Selected extract:

The Sacred Feminine Today
Llewellyn Vaughan-Lee, March 7, 2012
Llewellyn Vaughan-Lee has written about the feminine and the role of women in our present time in “The Return of the Feminine and the World Soul.”

01:53 PM on 03/10/2012

“I so much agree with this article. All our attempts at saving our beautiful planet will be futile until we reclaim our sacred connection to life that we seem to have lost or is buried beneath our busy lives, all our accumulation of so much stuff, so much striving for what has little meaning. We forget we are mere guests on this Earth for a short time and that it would be good to behave as ‘guests’ and not leave a wake of chaos and mess behind when we depart. I appreciate Llewellyn Vaughan-Lee’s words that remind us of the qualities needed to engage life, appreciating all the beauty of this planet, one that awakens our interconnectedness and wholeness. Thank you for reminding us to honor the feminine and call upon those qualities now when they are so needed.”

Julia Gamradt
02:53 PM on 03/09/2012

“This article speaks to a deep need in us, both women and men, to remember the sacred feminine. When the author says, “Our ecological devastation points to a culture that has forgotten the sacredness of the earth and the divine mother, as well as denied the feminine’s deep understanding of the wholeness and interconnectedness of all of life.”it hits a very painful wound. And I wonder how many of us are really aware of the innate but simple power in Remembering the Sacred in Life. If you remember life is sacred, you make different choices, you live differently in all the little ways, and sometimes big ways of life. And you relate with fresh eyes. Not the just seeing the gray distractions and ever-present divisions that abound, but what is present NOW, if we can but remember. This piece again is a precious reminder, and such a rare voice. It is most needed.”

10:26 AM on 03/09/2012

“The most important feminine power is the sacred substance within our bodies.We don’t have to do any practices to have it, it is present already. And all we need to ‘do’ is to be aware of this substance , and it heals by flowing back into the world. We as women are the matrix, the seeds of creation. This creation, this earth, this world is what we need to be nourishing NOW. Healing creation will naturally and easily occur and flow from this ‘milk of human kindness.’ And it is just that simple. Just the understanding itself tears the veil and the truth flows through…Thanks Llewellyn, for being so crystal clear.”

[Excerpt from a dataset]
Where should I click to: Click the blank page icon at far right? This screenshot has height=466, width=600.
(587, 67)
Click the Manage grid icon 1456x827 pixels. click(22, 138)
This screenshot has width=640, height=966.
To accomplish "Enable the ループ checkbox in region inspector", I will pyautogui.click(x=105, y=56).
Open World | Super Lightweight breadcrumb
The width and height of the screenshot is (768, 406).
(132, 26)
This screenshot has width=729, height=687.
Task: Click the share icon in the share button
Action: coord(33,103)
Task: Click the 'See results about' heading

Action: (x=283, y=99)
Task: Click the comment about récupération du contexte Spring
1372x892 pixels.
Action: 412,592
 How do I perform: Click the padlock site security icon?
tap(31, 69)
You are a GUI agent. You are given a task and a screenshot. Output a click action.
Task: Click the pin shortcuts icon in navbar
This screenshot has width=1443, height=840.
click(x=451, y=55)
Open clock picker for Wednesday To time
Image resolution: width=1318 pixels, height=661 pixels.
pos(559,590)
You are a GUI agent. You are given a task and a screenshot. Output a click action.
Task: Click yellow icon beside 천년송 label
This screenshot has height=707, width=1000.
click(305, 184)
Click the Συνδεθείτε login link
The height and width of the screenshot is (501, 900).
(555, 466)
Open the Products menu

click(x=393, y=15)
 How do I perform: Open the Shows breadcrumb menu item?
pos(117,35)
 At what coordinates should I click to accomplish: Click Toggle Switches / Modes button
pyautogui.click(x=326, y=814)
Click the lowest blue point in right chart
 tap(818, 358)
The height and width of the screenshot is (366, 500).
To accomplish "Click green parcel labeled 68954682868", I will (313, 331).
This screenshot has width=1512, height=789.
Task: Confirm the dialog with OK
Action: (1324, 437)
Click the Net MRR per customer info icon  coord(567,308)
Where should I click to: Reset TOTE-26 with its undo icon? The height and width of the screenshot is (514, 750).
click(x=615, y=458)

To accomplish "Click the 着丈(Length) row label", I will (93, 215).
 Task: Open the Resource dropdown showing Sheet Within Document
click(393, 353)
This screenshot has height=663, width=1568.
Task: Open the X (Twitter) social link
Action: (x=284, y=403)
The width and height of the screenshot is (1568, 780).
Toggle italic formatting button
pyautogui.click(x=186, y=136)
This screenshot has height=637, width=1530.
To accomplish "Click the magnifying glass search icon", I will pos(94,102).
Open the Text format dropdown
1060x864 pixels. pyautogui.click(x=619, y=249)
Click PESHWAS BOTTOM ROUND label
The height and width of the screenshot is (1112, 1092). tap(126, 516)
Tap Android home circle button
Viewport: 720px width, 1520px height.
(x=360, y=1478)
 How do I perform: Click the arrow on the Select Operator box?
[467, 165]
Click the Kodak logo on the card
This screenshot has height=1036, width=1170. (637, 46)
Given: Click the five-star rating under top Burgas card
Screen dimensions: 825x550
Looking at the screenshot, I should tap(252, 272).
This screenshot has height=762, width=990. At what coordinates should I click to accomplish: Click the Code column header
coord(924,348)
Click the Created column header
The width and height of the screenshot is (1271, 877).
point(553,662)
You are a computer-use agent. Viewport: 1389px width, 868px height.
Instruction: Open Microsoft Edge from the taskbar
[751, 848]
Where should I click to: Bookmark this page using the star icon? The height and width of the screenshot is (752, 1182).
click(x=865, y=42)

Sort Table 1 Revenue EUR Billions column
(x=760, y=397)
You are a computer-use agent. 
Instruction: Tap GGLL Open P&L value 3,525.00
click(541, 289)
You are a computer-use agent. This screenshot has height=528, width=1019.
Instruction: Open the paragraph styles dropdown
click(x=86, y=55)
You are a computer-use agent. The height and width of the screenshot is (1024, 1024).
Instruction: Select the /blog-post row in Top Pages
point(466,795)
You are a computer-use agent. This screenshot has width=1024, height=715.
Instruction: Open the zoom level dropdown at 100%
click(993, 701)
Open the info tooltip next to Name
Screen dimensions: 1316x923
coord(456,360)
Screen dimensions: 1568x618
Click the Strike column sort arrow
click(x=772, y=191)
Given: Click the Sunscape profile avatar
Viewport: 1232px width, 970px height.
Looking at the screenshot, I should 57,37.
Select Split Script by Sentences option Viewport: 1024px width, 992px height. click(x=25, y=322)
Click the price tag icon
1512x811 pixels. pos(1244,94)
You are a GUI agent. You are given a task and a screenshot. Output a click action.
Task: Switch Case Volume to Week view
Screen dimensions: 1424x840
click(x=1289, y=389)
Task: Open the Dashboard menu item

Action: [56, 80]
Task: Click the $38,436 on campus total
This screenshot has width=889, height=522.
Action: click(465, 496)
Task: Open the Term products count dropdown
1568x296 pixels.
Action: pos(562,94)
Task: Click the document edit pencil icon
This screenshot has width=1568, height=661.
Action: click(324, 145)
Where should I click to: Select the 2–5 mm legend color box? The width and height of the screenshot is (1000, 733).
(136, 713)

Directives:
A: Answer these questions about the sacred feminine text:
(i) What date appears beside Llewellyn Vaughan-Lee's name?
(ii) In the comment posted at 01:53 PM on 03/10/2012, what does the writer say we should behave as while on Earth?
(iii) In the comment posted at 10:26 AM on 03/09/2012, what does the writer call the most important feminine power?
B: Write the next part of the sacred feminine text, starting after its final comment.
The material has no part in what is asked here.

Answers to the exercise:
A:
(i) March 7, 2012
(ii) As "guests"
(iii) The sacred substance within our bodies

B:
Anna Florentine
08:20 AM on 03/09/2012

“It is International Women’s Day and it is also full moon today. This is beautifully synchronized. Also this article.

The moon holds a mystical place in the history of human culture and has always been the primary symbol for female energy. As the pull of the moon affects the waters of the world, so does its motion affect the body of woman. Nowdays, in the “modern world” women bodies are out of sync with the moon cycle and their spirits have forgotten the meaning of such connections. “Women carries a natural understanding of the interconnectedness of life,how all the parts belong together.” How true if feels! And this is not outdated knowledge, but a forgotten one. As Llewellyn Vaughan -Lee says here: And yet we have forgotten, or been denied, the depths of this mystery.’ And he continue to say in words rarely heard:

‘Regardless of whether an individual woman has the physical experience of giving birth, she shares in this primal mystery and is empowered by it. Yet our culture’s focus on a disembodied, transcendent God has left women bereft, denying them the sacredness of this simple mystery of divine love…. When we deny the divine mystery of the feminine we also deny something fundamental to life.’

This is a very deep truth that needs to be remembered.”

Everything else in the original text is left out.